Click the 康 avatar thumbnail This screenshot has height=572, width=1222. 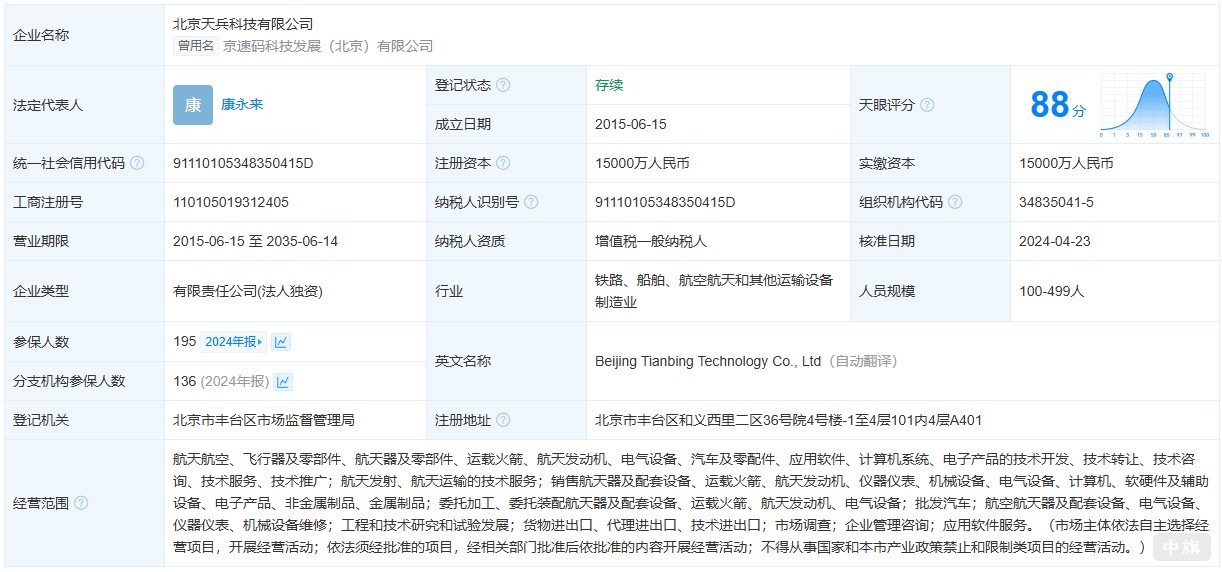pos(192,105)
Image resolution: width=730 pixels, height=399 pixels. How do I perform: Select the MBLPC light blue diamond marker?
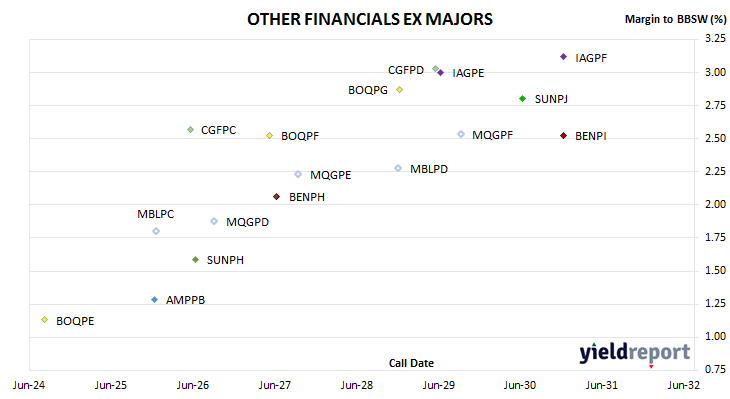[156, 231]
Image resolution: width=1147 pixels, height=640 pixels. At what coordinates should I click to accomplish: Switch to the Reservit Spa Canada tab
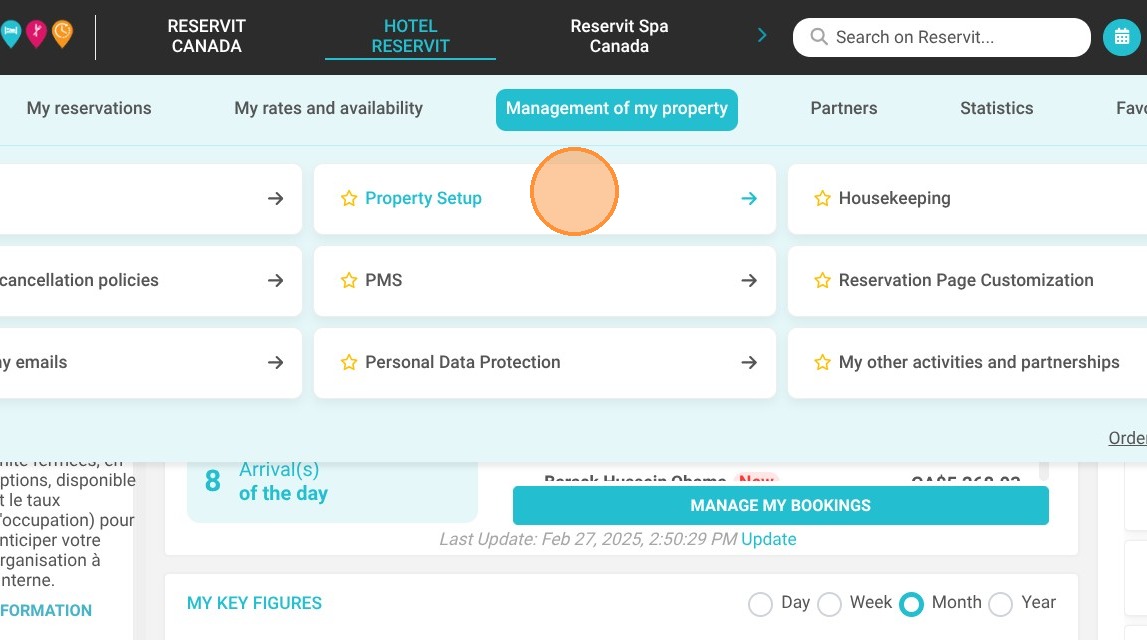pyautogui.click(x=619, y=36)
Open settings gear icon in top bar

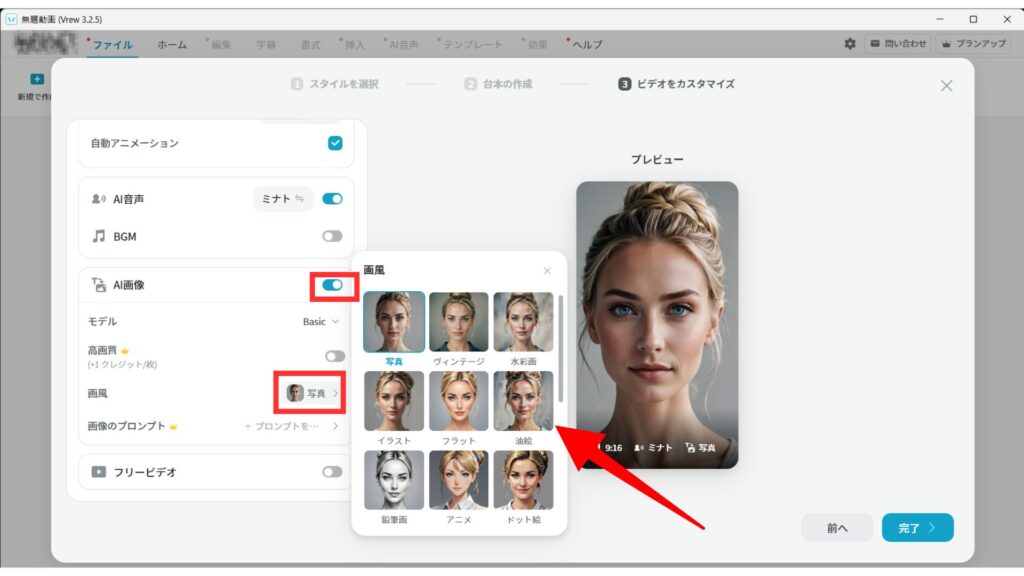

### ACTION ITEM
Please return only the lines from the one holding "Image resolution: width=730" through the end of the data, both ends included; do not copy any pictures.

### ANSWER BELOW
Image resolution: width=730 pixels, height=399 pixels. How do I perform: Select the MBLPC light blue diamond marker?
[156, 231]
Image resolution: width=1147 pixels, height=640 pixels. At what coordinates should I click to accomplish: Switch to the Reservit Spa Canada tab
pyautogui.click(x=619, y=36)
Open settings gear icon in top bar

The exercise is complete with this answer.